▶ _RECORDS FOR PROCESSING_:

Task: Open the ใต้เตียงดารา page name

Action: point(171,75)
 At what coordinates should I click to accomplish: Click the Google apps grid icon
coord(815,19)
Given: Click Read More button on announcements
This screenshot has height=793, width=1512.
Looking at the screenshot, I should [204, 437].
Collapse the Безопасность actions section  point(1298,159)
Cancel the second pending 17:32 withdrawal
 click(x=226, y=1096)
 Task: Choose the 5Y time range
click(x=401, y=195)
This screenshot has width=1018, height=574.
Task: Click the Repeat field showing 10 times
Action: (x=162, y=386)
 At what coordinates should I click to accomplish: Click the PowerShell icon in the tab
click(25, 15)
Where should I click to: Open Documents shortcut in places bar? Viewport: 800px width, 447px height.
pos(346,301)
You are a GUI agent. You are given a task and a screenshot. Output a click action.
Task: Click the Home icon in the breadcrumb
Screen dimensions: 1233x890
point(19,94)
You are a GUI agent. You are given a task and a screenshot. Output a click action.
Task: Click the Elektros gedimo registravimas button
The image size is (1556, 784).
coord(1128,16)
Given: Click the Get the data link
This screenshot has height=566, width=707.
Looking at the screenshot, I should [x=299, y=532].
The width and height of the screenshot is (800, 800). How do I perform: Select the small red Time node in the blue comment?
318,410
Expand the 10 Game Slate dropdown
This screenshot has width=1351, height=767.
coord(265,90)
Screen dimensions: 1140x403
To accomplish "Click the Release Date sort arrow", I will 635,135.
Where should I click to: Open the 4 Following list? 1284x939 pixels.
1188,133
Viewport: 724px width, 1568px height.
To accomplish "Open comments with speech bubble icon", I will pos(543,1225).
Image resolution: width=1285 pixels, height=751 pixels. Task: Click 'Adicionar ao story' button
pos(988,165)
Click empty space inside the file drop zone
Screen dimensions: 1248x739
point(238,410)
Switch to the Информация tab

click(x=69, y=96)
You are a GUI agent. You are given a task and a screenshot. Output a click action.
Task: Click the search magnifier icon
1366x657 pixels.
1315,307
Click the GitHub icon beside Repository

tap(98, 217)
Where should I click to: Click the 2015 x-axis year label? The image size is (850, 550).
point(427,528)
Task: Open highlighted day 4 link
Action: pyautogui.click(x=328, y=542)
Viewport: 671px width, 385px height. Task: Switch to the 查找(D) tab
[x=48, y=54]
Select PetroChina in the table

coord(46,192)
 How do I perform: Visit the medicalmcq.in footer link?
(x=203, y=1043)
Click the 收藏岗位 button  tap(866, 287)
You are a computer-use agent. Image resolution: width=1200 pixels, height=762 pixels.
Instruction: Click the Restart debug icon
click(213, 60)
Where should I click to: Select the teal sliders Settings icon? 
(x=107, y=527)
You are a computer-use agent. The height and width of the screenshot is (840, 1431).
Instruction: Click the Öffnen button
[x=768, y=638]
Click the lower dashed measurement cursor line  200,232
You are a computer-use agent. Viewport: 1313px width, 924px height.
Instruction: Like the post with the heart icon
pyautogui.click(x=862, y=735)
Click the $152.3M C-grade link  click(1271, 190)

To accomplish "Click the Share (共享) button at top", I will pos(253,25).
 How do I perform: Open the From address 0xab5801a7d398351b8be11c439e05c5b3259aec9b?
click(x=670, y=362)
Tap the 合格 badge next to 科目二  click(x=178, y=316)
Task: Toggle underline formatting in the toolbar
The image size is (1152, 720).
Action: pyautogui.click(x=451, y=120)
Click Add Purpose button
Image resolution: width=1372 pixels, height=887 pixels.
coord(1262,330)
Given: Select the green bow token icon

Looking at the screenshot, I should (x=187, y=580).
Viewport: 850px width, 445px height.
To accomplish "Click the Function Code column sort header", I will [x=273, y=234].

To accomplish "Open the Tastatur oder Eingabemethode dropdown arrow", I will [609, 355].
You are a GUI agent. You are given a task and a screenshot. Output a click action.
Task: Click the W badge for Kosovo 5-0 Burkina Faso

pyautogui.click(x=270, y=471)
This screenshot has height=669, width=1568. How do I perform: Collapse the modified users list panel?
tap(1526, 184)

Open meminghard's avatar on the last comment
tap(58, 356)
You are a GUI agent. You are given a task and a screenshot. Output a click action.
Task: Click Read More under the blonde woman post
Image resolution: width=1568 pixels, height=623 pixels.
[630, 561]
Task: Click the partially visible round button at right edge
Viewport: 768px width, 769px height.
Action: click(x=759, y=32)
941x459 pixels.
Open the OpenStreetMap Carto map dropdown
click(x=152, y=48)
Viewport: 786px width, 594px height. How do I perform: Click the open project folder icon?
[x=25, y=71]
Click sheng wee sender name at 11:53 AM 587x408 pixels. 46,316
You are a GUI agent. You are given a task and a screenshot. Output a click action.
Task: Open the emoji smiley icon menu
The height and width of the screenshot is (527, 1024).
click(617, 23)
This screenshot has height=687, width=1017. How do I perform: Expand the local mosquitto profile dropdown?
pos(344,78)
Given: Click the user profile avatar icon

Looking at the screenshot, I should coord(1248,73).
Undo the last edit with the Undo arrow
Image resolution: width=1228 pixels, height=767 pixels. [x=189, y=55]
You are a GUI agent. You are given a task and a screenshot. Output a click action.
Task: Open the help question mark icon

▶ _TASK BRIEF_:
Give the number of lines containing "More" in the entries, and no other text.

▶ _TASK OUTPUT_:
2